The sampled version of ISES, even with a 0.1s decision time limit, closely mirrored the original ISES’s efficacy, particularly in games with lower computational complexity. This indicates that for smaller-scale games, partial random sampling is sufficient to maintain performance because many actions and states are equivalent. However, as game complexity escalates, the sampled approach may falter, as seen in the Fake Coin Game results, where exponential complexity growth at nine coins challenged the sampled ISES algorithm.
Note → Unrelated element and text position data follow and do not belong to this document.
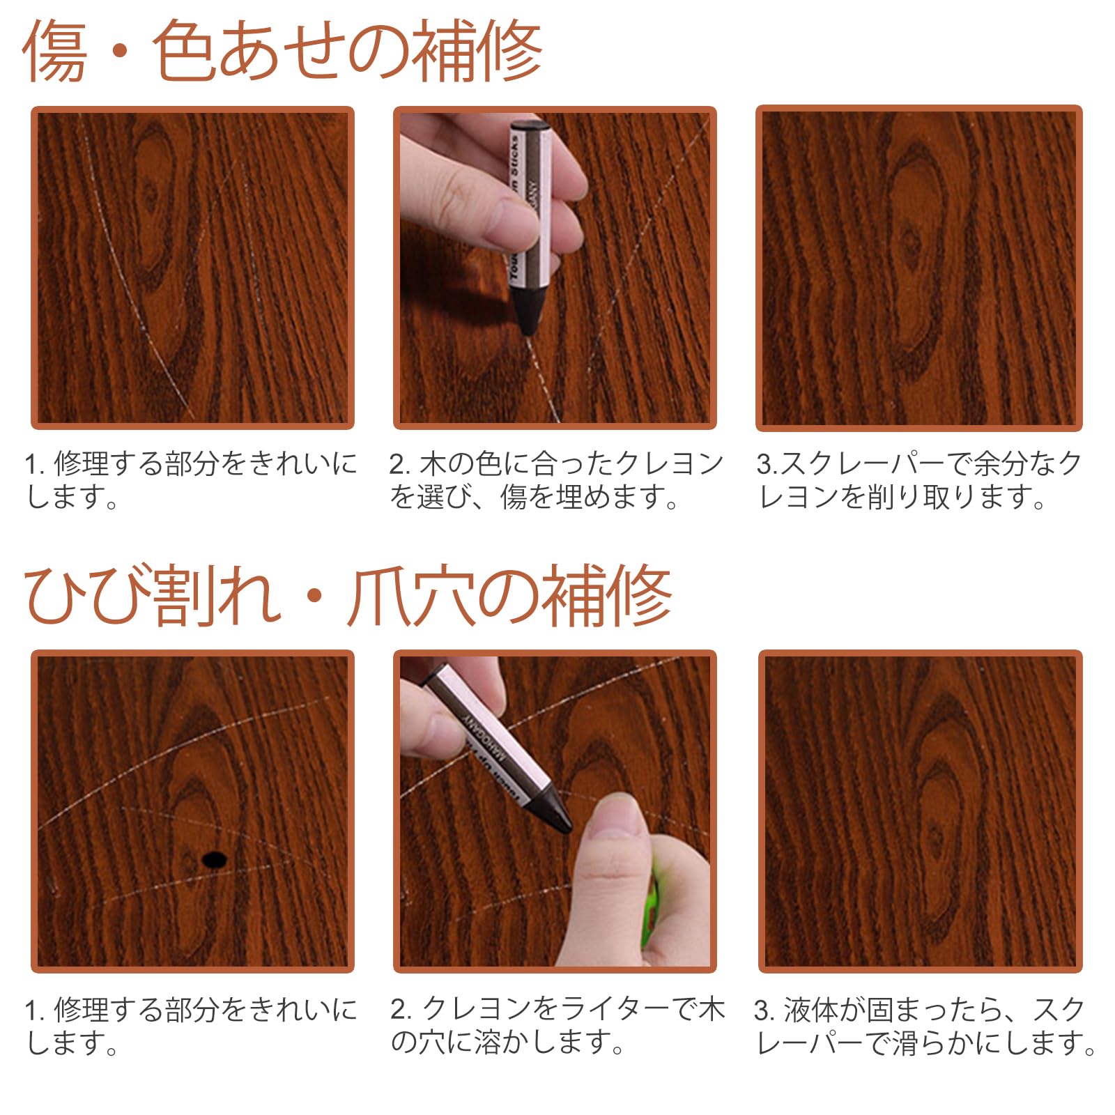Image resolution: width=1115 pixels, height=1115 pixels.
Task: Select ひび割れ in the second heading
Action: [150, 597]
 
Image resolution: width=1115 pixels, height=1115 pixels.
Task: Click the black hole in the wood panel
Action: [214, 859]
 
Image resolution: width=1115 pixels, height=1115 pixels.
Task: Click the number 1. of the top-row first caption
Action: [35, 464]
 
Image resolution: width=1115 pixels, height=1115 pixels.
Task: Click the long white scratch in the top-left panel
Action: [132, 293]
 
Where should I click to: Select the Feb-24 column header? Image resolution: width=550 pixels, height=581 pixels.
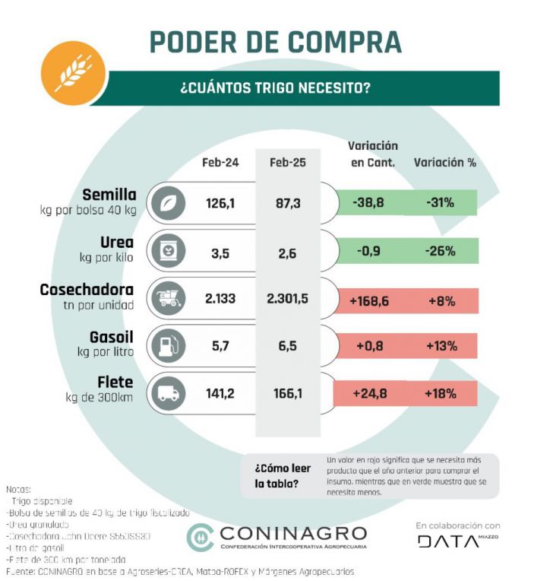tap(220, 163)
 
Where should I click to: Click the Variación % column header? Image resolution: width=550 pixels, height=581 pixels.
tap(444, 163)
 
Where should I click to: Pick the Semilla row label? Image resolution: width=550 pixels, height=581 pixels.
tap(109, 195)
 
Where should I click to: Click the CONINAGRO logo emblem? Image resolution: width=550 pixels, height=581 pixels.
tap(200, 537)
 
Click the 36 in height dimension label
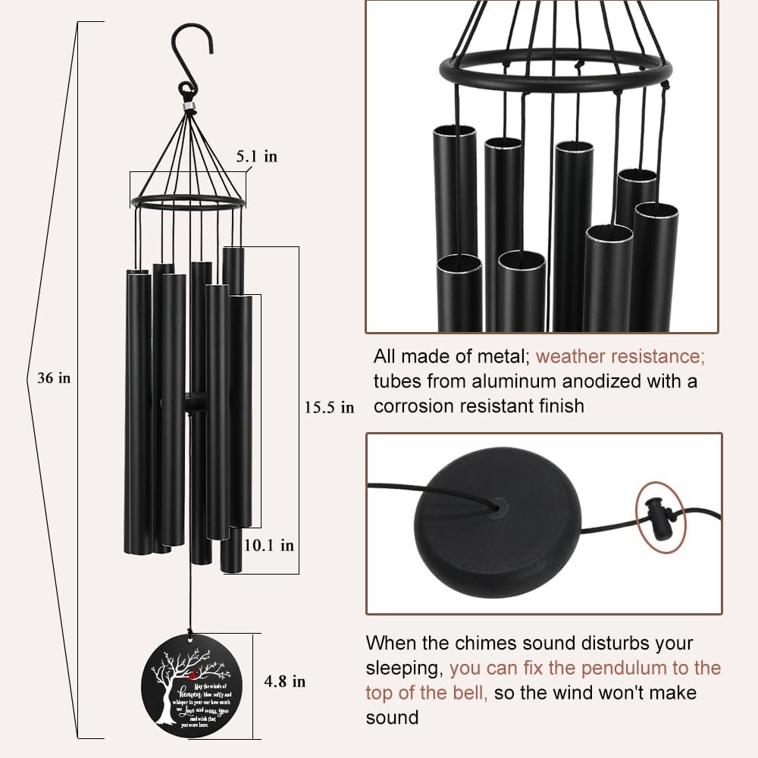tap(53, 378)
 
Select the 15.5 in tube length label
tap(329, 407)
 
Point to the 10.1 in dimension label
tap(268, 544)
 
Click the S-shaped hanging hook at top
tap(184, 57)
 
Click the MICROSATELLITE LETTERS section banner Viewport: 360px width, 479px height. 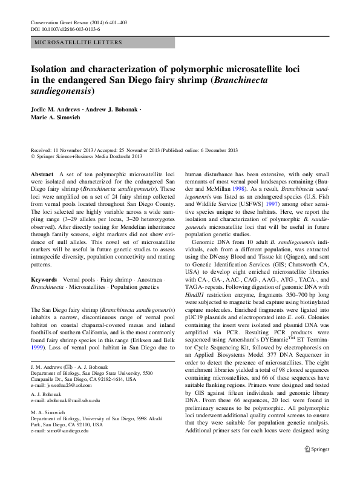click(x=79, y=42)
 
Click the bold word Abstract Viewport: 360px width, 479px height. click(x=42, y=174)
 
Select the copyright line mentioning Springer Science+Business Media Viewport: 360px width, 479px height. click(x=88, y=156)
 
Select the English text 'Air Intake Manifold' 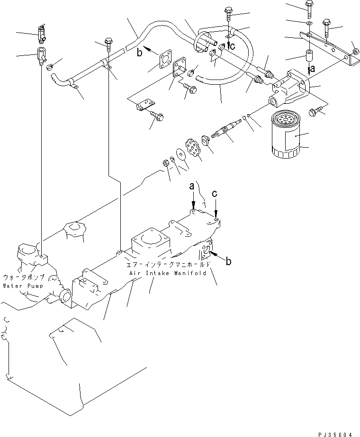[x=166, y=274]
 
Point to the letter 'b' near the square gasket [x=140, y=53]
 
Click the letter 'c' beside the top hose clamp [x=232, y=45]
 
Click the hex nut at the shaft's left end [x=167, y=163]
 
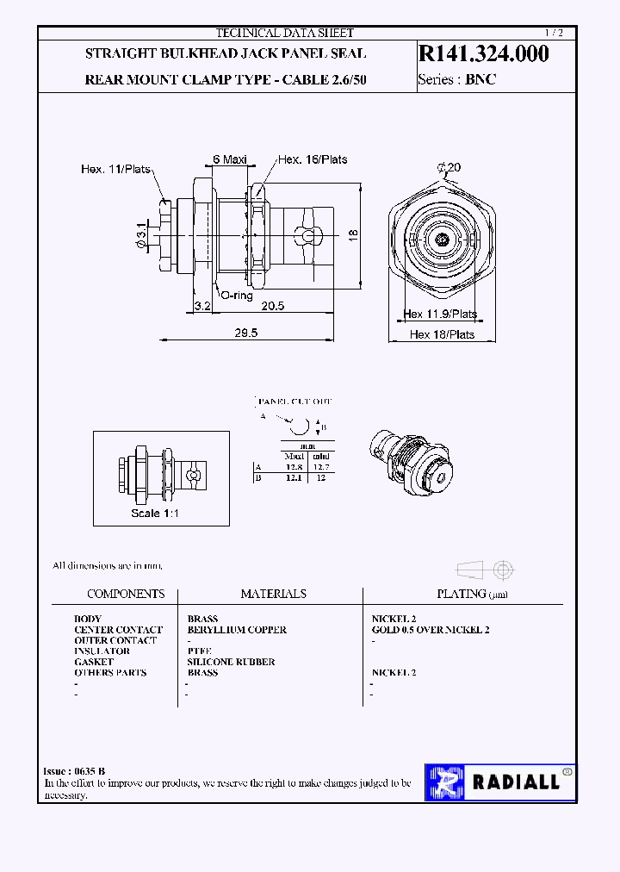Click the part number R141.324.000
[x=483, y=53]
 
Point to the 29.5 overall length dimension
[x=246, y=333]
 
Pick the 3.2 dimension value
[x=202, y=306]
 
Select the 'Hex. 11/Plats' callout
[x=115, y=169]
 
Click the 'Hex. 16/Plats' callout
[x=313, y=159]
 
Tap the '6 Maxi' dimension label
[x=230, y=159]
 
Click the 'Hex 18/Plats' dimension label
[x=442, y=334]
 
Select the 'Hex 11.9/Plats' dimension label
[x=440, y=315]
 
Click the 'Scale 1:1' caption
[x=157, y=514]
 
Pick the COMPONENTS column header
[x=126, y=594]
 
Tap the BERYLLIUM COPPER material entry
[x=237, y=630]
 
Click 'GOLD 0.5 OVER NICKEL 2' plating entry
[x=431, y=630]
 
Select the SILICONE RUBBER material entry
[x=231, y=662]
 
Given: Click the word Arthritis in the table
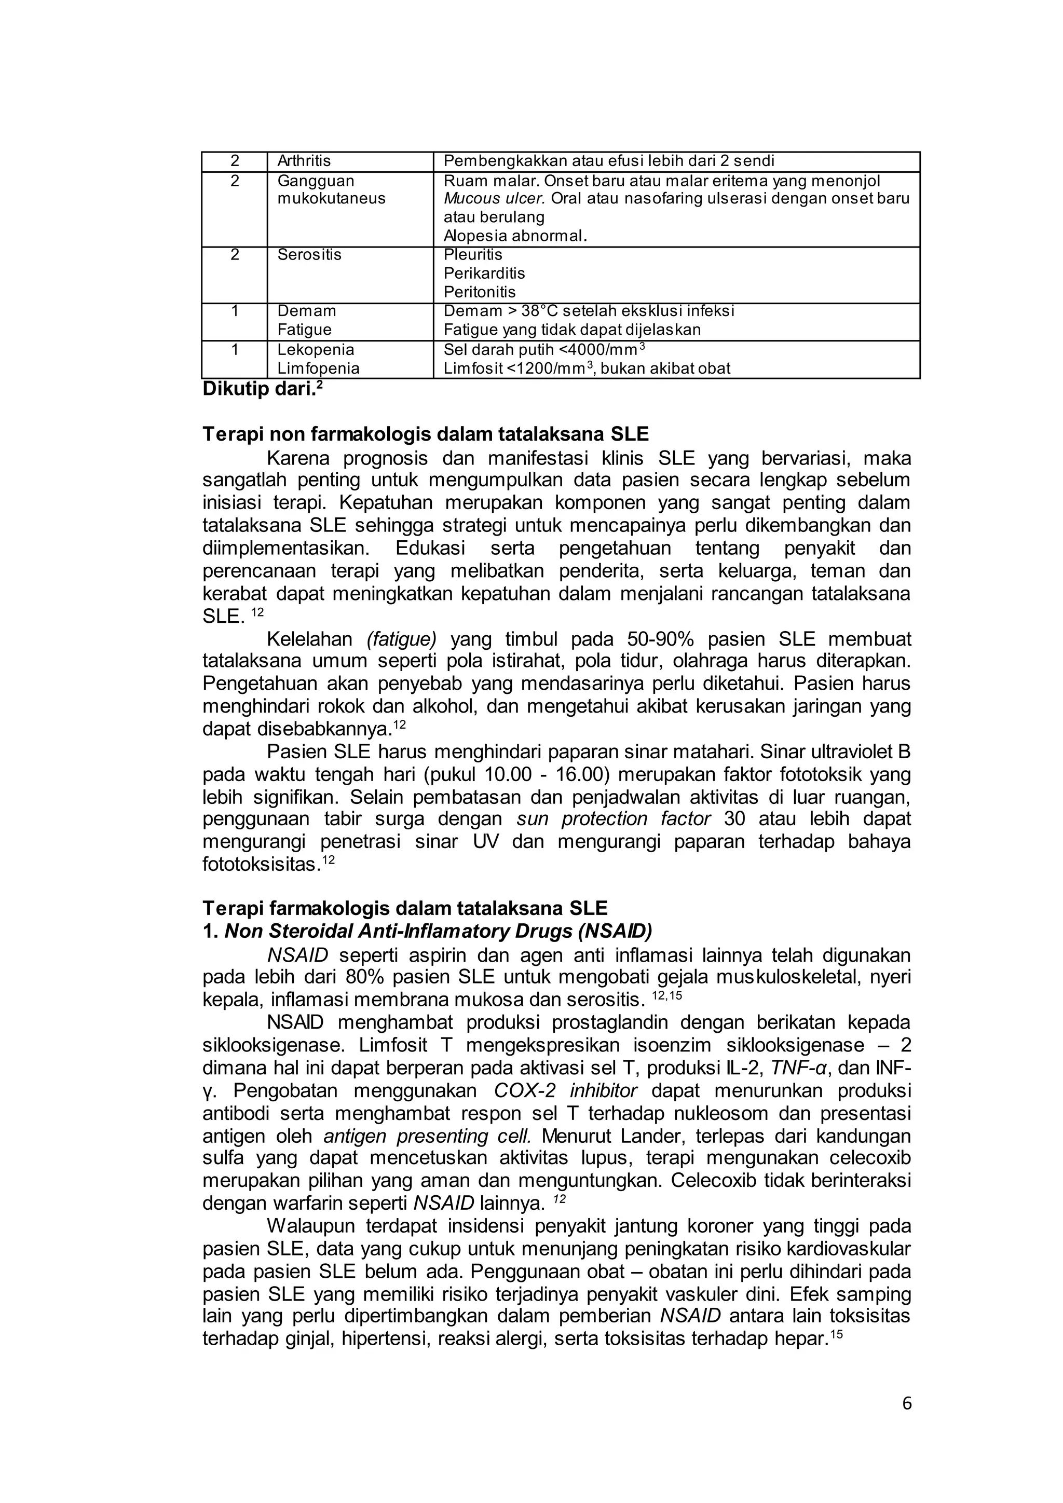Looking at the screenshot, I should (304, 161).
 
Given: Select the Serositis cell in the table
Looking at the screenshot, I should (309, 255).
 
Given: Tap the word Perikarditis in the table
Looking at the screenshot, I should (484, 273).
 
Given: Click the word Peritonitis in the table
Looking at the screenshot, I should (479, 292).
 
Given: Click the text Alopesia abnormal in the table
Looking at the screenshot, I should (514, 236).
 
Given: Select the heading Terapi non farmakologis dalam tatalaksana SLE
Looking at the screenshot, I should (426, 434).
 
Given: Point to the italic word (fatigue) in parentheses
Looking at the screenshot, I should (401, 638).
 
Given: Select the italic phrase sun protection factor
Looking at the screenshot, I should (614, 819).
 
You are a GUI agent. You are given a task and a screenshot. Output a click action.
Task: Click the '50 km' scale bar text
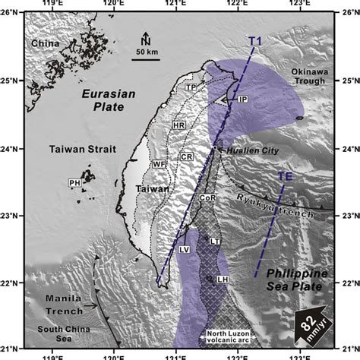[x=147, y=52]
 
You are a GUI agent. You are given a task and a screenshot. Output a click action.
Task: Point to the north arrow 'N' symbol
[x=147, y=38]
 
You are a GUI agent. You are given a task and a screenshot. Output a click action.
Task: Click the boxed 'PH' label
[x=74, y=182]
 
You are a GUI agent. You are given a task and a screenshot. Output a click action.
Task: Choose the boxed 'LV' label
[x=183, y=249]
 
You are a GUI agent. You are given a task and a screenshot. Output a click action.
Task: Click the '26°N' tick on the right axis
[x=346, y=13]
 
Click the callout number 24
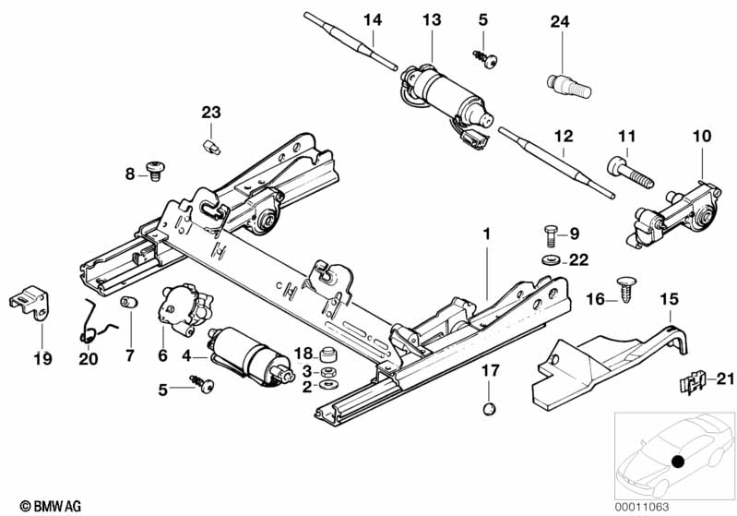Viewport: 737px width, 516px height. tap(560, 21)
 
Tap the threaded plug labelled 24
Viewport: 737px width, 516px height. tap(569, 86)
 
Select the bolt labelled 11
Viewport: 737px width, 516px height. tap(630, 173)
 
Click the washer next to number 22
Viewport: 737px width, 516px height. tap(551, 259)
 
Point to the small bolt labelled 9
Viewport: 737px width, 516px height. tap(552, 235)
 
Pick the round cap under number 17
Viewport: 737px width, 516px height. tap(489, 409)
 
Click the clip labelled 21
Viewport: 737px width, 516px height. tap(693, 381)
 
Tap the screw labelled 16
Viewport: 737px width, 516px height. tap(627, 289)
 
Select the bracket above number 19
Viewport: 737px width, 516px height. tap(30, 302)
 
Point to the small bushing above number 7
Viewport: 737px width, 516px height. tap(129, 302)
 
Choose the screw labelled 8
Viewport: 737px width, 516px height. tap(155, 170)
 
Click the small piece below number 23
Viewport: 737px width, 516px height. tap(211, 147)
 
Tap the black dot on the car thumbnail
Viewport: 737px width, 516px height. tap(677, 462)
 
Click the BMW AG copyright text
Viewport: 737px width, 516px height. tap(51, 506)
The experimental findings also highlight the limitations of the ISMCTS algorithm, particularly in games with extensive search spaces where performance diminishes due to insufficient simulation within the constrained decision time. In our studies, the ISMCTS agent, like the sampled ISES agent, was allotted a 0.1s decision time cap, yet its performance was significantly inferior. This gap widened with increasing game scale due to the exponential growth of the search space, as clearly shown in the Treasure Hunt Game and Low-Middle-High.
In future we aim to expand our framework to include multiplayer deduction games such as Cluedo. The dynamics of multiplayer deduction games involve maximising one’s own information while minimising the information gain of our opponents, and entropy-based methods seem a natural way to approach this.